Back to Basics

This column will be printed on Thursday night, but the exigencies of the calendar demand that it be written on Tuesday. Any attempt to be current is therefore pointless, because during the period between writing and publication, virtually anything might happen. However, this provides a useful opportunity to focus on more basic and hence longer-lasting ideas.

Thus, although it is quite impossible to predict anything for tomorrow or next week, we know – insofar as we can ‘know’ about the future – quite a lot about the coming year. Since none of it is good, if you want to get into the mood for Sukkot, the ‘festival of our joy’, try the entertainments page. There you will find details regarding the enormous number of festivals and cultural events that are held all over the country during Sukkot. In general, these have been impacted by the global financial crisis – this year. Since that will not be the case next year, all the more reason to enjoy the abundance whilst it lasts.

Culture is as good a place to start as any, so let’s ask how we can be so sure that next year there will be a lot less available than this year. The answer requires revealing the amazing truth about cultural activity – and pretty much any kind of activity – which, although perfectly obvious, is usually completely ignored by most people (especially culture buffs). This is that it costs money. Somebody has to pay. So, as a very useful rule of thumb, try asking the following two questions about any form of activity you come across: who pays for it and where does the money come from?

Again, culture is a good example.
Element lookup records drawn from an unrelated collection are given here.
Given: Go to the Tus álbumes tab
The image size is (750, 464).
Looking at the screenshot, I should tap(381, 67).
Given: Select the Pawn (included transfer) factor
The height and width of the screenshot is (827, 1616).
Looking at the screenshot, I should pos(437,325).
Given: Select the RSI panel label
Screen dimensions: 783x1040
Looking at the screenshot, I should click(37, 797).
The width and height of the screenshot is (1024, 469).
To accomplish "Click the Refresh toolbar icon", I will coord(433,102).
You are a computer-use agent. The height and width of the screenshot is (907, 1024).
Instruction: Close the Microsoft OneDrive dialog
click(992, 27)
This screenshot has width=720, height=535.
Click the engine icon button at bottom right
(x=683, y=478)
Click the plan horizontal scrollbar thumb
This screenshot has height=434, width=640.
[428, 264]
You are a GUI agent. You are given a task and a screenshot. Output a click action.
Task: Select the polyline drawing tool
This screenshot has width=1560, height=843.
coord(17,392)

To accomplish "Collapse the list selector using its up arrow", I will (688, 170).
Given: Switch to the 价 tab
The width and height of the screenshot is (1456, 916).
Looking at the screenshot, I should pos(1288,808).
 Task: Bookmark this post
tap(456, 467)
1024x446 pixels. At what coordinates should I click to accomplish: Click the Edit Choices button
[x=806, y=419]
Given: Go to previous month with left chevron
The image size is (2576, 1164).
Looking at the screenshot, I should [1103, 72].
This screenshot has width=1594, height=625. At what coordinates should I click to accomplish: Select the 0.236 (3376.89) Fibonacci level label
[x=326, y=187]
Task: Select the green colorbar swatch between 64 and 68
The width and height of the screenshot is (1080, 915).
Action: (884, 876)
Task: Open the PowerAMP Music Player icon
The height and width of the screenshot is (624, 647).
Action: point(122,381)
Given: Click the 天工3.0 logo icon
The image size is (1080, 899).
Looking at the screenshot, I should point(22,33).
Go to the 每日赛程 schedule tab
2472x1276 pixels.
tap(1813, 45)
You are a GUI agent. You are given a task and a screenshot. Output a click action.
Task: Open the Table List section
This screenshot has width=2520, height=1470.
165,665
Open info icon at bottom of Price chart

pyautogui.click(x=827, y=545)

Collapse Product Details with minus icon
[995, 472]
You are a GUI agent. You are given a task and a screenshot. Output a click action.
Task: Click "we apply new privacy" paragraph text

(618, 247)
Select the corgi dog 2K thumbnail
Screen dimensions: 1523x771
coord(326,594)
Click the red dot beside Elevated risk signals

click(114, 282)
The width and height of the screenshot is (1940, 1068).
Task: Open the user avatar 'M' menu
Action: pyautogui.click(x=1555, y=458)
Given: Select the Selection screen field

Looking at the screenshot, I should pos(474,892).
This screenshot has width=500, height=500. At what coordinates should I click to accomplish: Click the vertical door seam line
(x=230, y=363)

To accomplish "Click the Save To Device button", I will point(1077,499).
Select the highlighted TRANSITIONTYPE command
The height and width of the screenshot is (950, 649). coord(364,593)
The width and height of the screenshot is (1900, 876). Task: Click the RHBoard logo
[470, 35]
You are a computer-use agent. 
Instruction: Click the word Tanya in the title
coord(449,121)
Some saps apparently believe that the price they pay for the entrance ticket covers the costs. In reality this is hardly ever the case, but let’s pretend for a minute that it is. In an environment such as the one that will characterize the next year (at least), of higher unemployment, falling living standards and a severe ‘wealth effect’ (meaning that the declining value of their houses, shares and other assets make people feel poorer and act stingier), fewer people will pay the entry price to cultural events – so there will be fewer of them.

Now back to reality: most of the money for culture comes from rich individuals and entities (firms, trusts, etc.), or from the public sector (local or central government). These sources of finance, whether private or public, will be severely squeezed next year, because there will be greater demands on their budgets while the resources available (tax revenues, profits, investment income – whatever) will fall, probably considerably.

As an exercise in analysis, try rereading the preceding two paragraphs, but substituting the word ‘welfare’ for ‘culture’ and ‘national insurance/ social security’ for ‘price of the entrance ticket’. Then do it using ‘higher education’ and ‘tuition fees’. For homework, make up your own examples. Now that you have mastered simple economic analysis, you can move to the intermediate level, where the question you have to answer is more complicated: ‘I understand that there will be less money available for (anything and everything) in the future. But where did all the money that used to be available come from? Why was funding – whether from the public or private sector — no problem until now?’

Good question, as politicians cornered in interviews tend to say. The answer is that until very recently, funding was no problem for anybody – from dance ensembles, to research institutes, to investors in projects building shopping malls in rural Albania – because they gave you money. ‘Who is they?’, you say – and the answer is banks and other outfits that acted like banks. But don’t ask why they don’t do that anymore – just accept as an immutable fact that, for the foreseeable future, there will be no money available. And, above all, don’t ask where they used to get it from. If you keep asking these kinds of questions, you’ll discover that they created the money out of thin air – and that’s where it went back to.

Once you grasp that it’s possible to create make-believe money that lasts as long as everyone believes it’s there but goes poof as soon as this belief if questioned, then you won’t believe any more in the whole spiel. And once most people stop believing – indeed, become active unbelievers – then there’s no money for a long time. That’s what analysts call a serious recession and that’s where we are. So, now you understand the whole thing – aren’t you sorry you started asking questions? If people like you had just taken everything on faith, how much happier and richer we would all be.